**The exercise:** Update the lines from the line with "Click the New Zealand flag icon" to the line with "Action: (1185, 364)": write them out again with "flag icon" changed to "flag badge" and everything else left as it is.

**Material for the task:**
========

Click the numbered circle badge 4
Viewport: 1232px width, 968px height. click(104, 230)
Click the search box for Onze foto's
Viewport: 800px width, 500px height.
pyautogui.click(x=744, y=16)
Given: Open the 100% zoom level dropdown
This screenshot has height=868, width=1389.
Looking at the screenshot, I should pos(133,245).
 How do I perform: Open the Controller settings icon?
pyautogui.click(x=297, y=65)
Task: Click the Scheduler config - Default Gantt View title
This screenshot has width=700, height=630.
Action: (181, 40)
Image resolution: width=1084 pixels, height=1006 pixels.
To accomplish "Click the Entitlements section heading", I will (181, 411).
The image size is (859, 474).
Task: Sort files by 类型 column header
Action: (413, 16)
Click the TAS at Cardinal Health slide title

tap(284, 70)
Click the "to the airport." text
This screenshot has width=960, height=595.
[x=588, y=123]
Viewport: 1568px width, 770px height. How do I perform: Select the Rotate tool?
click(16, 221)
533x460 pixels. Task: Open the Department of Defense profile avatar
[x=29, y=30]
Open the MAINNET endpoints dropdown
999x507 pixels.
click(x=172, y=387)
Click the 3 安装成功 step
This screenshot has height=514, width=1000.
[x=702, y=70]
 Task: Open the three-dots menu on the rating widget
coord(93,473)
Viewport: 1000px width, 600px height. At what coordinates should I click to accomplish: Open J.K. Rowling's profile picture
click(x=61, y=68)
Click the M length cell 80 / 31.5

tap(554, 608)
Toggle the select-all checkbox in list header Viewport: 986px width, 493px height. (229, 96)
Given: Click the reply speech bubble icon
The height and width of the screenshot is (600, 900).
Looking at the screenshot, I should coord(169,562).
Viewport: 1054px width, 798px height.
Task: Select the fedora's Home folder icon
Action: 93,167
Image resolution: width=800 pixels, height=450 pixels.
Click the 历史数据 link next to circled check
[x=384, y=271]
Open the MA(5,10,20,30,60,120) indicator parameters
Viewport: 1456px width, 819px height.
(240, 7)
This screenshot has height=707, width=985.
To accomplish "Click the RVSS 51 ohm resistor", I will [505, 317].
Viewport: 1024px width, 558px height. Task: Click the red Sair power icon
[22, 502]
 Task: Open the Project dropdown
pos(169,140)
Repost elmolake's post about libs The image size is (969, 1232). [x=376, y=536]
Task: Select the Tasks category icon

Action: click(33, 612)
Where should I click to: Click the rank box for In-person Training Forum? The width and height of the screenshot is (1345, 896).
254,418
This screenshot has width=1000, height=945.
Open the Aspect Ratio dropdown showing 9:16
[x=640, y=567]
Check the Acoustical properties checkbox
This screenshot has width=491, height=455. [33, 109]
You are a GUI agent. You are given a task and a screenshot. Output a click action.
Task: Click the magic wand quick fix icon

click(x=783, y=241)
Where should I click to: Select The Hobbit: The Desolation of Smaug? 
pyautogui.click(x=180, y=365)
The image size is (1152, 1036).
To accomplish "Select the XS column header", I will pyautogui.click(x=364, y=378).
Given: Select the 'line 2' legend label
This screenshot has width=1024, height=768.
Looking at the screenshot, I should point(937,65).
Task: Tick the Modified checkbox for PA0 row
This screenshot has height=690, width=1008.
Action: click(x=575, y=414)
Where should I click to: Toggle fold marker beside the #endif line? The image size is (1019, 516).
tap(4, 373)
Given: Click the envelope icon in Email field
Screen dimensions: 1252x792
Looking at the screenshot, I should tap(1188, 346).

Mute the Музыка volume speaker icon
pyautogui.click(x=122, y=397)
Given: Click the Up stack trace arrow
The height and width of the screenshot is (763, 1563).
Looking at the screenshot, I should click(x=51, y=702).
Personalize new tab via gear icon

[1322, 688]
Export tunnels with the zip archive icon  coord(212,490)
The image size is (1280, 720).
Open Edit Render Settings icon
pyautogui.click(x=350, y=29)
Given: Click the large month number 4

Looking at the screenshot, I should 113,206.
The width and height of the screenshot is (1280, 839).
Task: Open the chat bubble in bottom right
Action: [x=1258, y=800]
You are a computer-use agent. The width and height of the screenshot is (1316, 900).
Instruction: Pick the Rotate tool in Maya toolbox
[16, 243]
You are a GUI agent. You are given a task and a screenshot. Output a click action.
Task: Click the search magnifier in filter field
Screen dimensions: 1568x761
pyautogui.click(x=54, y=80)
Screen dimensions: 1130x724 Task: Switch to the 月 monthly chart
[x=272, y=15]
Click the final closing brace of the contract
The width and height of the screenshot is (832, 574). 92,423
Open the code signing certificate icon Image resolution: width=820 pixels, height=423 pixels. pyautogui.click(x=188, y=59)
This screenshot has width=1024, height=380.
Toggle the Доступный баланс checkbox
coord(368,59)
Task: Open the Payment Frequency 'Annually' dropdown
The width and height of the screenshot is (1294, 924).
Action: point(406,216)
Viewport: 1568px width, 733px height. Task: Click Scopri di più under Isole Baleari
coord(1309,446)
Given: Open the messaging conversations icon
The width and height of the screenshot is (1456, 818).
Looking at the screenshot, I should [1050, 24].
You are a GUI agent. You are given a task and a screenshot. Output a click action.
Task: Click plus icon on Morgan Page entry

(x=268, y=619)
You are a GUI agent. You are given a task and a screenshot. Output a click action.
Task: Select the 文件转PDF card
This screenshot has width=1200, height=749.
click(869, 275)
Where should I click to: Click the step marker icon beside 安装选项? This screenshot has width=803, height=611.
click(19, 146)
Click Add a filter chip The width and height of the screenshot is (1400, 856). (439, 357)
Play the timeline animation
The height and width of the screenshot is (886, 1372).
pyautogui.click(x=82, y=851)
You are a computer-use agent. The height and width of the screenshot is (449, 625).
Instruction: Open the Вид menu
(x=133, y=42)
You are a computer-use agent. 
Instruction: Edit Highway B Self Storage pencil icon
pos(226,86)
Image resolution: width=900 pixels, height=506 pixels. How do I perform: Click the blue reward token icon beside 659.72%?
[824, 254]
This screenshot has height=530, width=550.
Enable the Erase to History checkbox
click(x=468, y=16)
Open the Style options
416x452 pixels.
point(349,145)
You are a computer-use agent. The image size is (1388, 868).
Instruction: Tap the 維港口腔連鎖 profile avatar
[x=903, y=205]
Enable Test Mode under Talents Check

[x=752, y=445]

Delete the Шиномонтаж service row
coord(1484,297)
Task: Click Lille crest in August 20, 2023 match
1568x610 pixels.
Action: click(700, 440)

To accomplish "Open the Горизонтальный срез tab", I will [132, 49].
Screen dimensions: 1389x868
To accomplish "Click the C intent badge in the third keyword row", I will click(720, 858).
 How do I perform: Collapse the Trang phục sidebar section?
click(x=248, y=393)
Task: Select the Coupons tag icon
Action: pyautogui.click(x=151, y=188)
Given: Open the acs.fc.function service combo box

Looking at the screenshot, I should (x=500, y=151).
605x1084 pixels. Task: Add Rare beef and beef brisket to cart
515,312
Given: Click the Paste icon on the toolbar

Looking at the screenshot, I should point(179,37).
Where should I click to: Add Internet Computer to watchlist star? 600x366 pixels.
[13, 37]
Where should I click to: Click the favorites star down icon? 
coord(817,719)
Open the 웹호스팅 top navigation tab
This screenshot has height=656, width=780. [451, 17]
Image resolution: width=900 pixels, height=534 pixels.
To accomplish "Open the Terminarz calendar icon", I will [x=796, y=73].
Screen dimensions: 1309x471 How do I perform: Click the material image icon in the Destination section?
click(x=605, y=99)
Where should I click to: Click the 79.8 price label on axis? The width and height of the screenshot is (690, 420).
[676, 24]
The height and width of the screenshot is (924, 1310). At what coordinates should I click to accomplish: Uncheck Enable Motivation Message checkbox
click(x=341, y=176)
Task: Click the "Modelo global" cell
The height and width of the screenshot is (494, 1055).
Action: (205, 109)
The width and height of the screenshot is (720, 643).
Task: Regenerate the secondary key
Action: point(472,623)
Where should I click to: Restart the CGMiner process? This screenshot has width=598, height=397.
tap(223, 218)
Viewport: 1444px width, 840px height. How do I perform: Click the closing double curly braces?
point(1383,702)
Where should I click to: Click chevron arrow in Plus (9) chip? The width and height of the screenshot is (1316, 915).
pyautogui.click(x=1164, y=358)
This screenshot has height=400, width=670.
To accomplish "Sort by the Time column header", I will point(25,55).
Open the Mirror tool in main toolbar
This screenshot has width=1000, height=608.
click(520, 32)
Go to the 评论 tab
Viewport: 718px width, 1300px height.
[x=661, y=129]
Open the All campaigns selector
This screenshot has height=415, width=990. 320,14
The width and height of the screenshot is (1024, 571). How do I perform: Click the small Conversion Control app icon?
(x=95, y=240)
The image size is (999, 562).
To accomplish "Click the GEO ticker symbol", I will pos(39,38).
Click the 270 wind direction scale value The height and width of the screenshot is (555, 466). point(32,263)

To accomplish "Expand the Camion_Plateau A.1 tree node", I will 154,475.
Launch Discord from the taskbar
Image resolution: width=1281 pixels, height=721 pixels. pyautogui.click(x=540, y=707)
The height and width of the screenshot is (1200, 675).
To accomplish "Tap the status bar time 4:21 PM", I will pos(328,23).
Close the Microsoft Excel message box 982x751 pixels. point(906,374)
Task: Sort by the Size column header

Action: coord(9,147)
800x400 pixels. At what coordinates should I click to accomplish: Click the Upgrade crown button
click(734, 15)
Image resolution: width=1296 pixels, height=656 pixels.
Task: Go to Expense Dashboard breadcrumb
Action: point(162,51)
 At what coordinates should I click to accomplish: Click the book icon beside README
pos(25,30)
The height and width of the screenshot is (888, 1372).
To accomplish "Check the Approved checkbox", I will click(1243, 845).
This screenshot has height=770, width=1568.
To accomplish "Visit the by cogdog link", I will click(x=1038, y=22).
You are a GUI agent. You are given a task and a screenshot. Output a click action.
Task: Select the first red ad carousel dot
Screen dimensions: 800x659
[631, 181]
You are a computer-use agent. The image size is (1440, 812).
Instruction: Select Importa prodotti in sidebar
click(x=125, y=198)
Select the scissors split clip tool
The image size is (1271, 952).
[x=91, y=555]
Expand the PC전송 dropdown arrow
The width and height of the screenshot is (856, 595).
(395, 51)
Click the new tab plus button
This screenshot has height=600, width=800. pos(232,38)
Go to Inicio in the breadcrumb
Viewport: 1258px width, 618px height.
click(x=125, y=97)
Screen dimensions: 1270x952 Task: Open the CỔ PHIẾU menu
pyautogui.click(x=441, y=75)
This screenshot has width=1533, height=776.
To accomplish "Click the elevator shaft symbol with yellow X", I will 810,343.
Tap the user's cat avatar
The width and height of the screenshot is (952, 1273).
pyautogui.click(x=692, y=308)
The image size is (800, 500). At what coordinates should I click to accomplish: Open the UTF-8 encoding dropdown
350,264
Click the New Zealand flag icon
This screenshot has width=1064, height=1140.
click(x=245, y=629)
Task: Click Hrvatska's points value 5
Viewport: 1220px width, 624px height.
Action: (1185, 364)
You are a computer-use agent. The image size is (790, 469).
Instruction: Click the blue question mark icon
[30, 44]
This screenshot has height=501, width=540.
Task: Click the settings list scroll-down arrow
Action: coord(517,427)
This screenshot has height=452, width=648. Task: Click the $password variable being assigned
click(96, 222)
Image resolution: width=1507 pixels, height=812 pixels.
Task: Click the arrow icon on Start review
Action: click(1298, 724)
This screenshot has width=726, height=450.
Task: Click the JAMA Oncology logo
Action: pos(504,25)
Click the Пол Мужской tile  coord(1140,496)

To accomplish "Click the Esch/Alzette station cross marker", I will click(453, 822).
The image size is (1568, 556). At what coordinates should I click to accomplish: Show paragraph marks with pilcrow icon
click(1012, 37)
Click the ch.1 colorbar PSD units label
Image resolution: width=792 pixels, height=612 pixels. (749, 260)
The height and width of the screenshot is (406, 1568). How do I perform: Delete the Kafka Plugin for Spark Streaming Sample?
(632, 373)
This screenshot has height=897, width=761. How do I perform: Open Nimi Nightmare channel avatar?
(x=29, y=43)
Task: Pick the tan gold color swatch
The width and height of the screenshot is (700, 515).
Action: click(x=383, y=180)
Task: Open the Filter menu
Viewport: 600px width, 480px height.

========

**Output:**
Click the New Zealand flag badge
This screenshot has width=1064, height=1140.
click(x=245, y=629)
Task: Click Hrvatska's points value 5
Viewport: 1220px width, 624px height.
Action: (1185, 364)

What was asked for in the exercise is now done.